Asked whether the ACTU should distance itself from the Construction, Forestry, Mining and Energy Union, which has faced 118 separate legal proceedings in various courts around Australia, ACTU secretary Sally McManus responded, “There’s no way we’ll be doing that”.

“The CFMEU, when they’ve been fined, they’ve been fined for taking industrial action,” she told ABC’s 7.30 Report. “It might be illegal industrial action according to our current laws, and our current laws are wrong. I believe in the rule of law when the law is fair and the law is right.

“But when it’s unjust I don’t think there’s a problem with breaking it.

“It shouldn’t be so hard for workers in our country to be able to take industrial action when they need to.

“Quite often these workers have stopped when a worker has been killed on a building site.”

The fact is that there are oppressive laws which take away the rights of the people. During the wharfies’ dispute in 1998 when the then Howard government tried to bludgeon the Maritime Union off the waterfront, Victorian Supreme Court judge David Beach issued an injunction which banned anyone from going within 200 metres of Swanson Dock in Melbourne.

The injunction not only illegalised pickets but in effect outlawed free speech. Even journalists were banned from going inside the 200 metre limit. Taking photographs was also banned. Seeing the anti-people nature of the injunction, civil libertarians and members of the public spoke out and branded the injunction as undemocratic which had to be opposed and fought against.

There are many other examples.

In 1954 the Menzies government passed legislation taking away the then existing rights of the Waterside Workers’ Federation to recruit labour to the waterfront. The WWF went on strike against this legislation and stated they would oppose its implementation. The ACTU declared that any person who made use of this bad, anti-union legislation would be branded as an “industrial renegade” – a polite term for scab.

Although the legislation became law it was never used by the government or the employer. It was a bad law and it was rightly defeated.

In 1968, Clarrie O’Shea, secretary of the Victorian Tramways Union, was jailed for contempt of court when he refused to bow to the then existing anti-union laws. A general strike erupted in protest and he was soon released.
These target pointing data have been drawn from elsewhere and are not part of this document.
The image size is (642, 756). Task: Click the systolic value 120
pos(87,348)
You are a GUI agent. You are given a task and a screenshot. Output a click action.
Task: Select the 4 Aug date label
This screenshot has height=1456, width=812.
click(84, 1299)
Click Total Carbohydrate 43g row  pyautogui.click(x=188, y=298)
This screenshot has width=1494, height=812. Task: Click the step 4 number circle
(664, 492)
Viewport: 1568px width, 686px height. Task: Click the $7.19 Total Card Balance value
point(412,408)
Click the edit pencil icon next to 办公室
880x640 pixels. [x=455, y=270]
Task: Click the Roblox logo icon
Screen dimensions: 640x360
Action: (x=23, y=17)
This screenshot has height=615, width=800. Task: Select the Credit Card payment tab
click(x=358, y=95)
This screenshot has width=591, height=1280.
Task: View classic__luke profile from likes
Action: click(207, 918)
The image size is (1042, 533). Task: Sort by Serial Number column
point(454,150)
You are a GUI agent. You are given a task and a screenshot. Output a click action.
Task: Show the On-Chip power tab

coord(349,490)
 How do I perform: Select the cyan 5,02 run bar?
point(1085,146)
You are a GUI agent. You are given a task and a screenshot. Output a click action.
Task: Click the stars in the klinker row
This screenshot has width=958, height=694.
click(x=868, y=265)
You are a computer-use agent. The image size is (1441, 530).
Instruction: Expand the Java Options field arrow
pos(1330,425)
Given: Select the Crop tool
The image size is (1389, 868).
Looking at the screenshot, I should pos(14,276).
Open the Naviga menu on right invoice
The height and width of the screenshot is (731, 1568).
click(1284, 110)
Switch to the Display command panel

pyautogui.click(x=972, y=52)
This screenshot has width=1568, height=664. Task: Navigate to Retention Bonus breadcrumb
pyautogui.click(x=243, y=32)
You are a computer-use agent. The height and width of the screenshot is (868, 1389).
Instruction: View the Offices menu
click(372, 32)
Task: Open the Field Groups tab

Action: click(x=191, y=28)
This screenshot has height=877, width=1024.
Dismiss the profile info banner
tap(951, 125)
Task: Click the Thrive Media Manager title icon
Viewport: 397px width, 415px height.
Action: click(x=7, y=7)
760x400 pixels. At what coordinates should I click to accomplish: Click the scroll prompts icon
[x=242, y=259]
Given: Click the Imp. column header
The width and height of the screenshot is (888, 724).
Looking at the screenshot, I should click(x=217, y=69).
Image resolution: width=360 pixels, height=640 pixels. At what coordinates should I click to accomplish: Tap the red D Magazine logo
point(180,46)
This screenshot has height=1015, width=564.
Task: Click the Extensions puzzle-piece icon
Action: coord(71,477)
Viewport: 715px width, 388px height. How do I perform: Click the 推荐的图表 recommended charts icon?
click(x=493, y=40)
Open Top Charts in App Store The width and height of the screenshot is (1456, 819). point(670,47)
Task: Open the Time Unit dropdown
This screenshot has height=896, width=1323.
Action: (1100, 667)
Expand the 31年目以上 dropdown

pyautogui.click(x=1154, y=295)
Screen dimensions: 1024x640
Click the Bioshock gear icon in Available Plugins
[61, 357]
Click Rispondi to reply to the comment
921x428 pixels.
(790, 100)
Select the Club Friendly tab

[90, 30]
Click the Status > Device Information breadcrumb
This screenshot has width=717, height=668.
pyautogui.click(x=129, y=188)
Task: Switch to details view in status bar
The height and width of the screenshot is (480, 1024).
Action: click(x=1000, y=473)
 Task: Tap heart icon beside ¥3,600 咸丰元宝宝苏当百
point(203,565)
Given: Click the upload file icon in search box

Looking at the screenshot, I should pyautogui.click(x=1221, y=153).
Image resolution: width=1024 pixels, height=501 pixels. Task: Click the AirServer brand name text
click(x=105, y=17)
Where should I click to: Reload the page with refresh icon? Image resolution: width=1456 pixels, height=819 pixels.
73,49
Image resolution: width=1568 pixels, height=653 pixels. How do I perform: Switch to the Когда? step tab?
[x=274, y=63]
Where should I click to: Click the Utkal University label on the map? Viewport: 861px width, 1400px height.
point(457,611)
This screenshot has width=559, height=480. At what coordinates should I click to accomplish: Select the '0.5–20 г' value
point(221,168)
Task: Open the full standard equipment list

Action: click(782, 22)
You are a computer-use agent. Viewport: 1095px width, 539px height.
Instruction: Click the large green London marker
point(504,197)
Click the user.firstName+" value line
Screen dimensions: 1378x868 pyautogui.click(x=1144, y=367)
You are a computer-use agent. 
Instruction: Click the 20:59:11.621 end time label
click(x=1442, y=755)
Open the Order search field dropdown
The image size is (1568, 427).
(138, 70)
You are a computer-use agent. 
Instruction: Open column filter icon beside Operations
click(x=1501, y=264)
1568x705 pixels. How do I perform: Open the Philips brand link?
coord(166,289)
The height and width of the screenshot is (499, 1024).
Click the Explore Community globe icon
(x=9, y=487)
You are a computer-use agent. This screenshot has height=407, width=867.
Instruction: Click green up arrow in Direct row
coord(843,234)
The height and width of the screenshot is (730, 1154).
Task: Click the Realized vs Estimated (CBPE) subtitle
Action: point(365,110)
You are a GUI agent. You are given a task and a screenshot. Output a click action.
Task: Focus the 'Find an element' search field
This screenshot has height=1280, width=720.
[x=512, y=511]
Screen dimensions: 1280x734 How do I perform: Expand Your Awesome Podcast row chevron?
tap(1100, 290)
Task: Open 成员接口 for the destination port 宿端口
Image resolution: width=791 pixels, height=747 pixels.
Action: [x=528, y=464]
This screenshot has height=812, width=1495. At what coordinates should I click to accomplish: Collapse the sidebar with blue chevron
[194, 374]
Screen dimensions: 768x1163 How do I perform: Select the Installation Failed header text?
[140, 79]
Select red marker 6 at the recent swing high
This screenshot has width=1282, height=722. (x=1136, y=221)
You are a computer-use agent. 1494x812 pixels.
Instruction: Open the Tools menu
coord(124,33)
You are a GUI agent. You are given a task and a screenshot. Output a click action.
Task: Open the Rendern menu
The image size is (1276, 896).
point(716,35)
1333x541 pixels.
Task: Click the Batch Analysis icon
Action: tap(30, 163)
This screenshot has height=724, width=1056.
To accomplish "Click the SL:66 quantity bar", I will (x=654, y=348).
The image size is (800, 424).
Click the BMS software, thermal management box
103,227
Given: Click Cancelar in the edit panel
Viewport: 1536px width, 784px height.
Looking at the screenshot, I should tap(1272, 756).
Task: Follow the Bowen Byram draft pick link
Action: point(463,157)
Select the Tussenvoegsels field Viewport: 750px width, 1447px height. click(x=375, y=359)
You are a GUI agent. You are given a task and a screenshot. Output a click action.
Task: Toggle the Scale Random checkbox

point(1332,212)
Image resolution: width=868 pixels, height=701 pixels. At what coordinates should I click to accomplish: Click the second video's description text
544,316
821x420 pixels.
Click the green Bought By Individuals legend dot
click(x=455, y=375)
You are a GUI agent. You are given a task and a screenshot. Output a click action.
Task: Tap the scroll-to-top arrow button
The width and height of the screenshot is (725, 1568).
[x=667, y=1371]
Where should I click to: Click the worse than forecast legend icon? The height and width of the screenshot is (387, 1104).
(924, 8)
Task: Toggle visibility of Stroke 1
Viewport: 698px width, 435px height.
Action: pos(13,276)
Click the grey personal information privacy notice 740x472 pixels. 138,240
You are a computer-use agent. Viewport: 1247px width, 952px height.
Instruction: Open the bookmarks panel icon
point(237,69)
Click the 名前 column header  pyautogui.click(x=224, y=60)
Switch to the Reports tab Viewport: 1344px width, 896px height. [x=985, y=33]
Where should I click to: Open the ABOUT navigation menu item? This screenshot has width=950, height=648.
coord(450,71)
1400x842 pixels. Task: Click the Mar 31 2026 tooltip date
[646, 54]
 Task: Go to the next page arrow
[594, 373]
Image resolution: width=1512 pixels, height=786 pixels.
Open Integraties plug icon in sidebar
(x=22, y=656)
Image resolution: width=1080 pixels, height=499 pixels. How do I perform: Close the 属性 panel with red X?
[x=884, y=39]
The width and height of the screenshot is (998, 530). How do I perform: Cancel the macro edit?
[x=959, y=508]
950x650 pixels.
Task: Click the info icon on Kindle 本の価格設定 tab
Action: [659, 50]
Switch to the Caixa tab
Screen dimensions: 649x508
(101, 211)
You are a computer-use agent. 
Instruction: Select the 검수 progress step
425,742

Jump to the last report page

From then on for many years these laws, imposing heavy penalties on the trade union movement, were shelved and not used.

The demand that everyone should abide by the law when that law is oppressive and takes away the democratic rights of the people is a reactionary demand and in effect takes away the right of the people to reject and fight against attacks on democratic rights, such as to oppose racism.

Judge Beach’s injunction was an attack on the right of everyone in the community to free speech and the right to assembly, picket and protest.

Laws which take away the democratic rights of the people – the right of workers to organise being fundamental – which attack the social, economic and political interests of the people must be opposed.

The demand of the Turnbull government that everyone submit to their bad laws has to be rejected.

When oppression becomes the way of governments, resistance becomes a duty.